Выбрать главу

Опять! Какая же Маничка курсистка? Но Петр Михайлович уже не возражал.

– Что? Курсистка? – захохотал Рюмин. – Ладно. А я на фельдшерице женюсь. Я быстро.

Впутался Володин.

– Что такое? Друзья,

Могила хладная (Поверьте, так!), Могила жадная – Законный брак!

Нет, я больше дам люблю! Жизнь моя – танцы, стихи… Помнишь, я тебе говорил, Гриша, под вечер, за рвом?.. Еще Видальского тогда после разорвало…

– Обезьянку тогда убило, – сказала опять Надя, ни к кому не обращаясь.

Леля с усилием, точно пытаясь выйти из заколдованного круга, в котором была заперта, спросила сестру:

– Про какую ты обезьянку, Надя?

Надя не ответила. Ответил Рюмин, дергаясь, небрежно:

– А там была… Китайчата принесли. Жила у нас. А потом ихняя главная велела вынести наружу. Ну ее и ухлопали, конечно. Тогда с ней человек шесть повалило, кроме китайчонка.

Стали вдруг вспоминать наперебой, кого когда убивало. Спорили. Смеялись, раскрывая рты, припоминая разнообразные случаи. Не было важных и неважных – все одинаково ценны.

Собственно о войне – совсем не говорили. Война была тем, что есть и без чего ничего нет. Война – просто воздух, которым дышишь. А кусочек земли, где они прожили все вместе, – в войне, как в воздухе, – отдельный мир, особая планета, своя. Она, наконец, погибла. Погибли, естественно, и жители ее. Теперь, случайно перенесенные в чуждую вселенную, они, как сошедшиеся призраки, вспомнили жадно о днях жизни.

– Да, сколько вы перенесли! – сказал Петр Михайлович, усиливаясь сказать что-нибудь. – Сколько смертей!

Жители погибшей планеты даже не услышали. Продолжали о своем, вспоминали, смеялись, сердились.

Петр Михайлович снова завел:

– А у нас-то, пока вы взаперти сидели, тоже чего-чего не было! Да. И вот, наконец, Цусима эта. Ужасно!

Но жители опять не услышали. Что им до других миров? И Цусима была вне их планеты.

Как будто обращаясь к Петру Михайловичу, а в сущности так себе, говорил одноногий Володин:

– Главное – «наш» этот, Стессель; такой, что лучше уж, Бог с ним, не говорить. Вот Кондратенко – другое дело. Я просто привязан к нему душевно. Нас вместе и свалило. Вся штука в том, что меня боком, снизу, а его, должно быть, прямо. Я сгоряча не разобрал, думаю – ну, обоим ганц капут. Тэк-с… Черти, право! резали два раза, приросло-таки сухожилие! Боли – японцу не пожелаю. Хоть бы уж оттяпали за один раз, что нужно! Нет, Кондратенко – вот это человек! Помните, сестра, историю с молоком?

Все помнили историю с молоком.
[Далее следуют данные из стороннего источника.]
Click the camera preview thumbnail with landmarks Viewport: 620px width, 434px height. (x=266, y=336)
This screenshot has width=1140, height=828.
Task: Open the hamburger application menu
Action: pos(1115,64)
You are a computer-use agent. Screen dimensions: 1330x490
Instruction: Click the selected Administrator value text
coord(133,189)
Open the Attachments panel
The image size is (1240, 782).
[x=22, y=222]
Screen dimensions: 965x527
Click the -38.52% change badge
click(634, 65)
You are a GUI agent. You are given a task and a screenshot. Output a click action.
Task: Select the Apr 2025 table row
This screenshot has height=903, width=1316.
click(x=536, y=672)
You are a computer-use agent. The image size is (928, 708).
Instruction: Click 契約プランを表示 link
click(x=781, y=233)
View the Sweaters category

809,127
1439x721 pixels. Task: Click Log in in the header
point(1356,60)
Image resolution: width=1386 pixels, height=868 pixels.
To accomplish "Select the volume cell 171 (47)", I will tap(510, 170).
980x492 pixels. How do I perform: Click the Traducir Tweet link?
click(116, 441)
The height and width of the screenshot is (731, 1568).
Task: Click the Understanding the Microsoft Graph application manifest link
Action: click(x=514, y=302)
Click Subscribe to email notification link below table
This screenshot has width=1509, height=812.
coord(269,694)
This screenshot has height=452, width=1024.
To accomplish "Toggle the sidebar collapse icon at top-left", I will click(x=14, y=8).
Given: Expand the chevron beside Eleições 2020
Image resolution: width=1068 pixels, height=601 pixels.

Да и с апельсинами. Да и с японским шпиончиком.

Смеялись, продекламировали стихи какие-то, пропели дуэт – Гриша с Рюминым. Надя улыбнулась, все так же деревянно. Да и все, когда смеялись, – смеялись не смешно и не смешному, Гриша вертел головой, Рюмин дергался, будто оглядывался. Будто привычно ждал, что сейчас рядом грохнет, кто-нибудь охнет, кого-нибудь унесут, – и так оно и быть должно, не иначе. Надя застыла именно в готовности: может быть, сейчас помогать идти нужно, а может быть – только обезьянку и китайчонка, – тогда не нужно.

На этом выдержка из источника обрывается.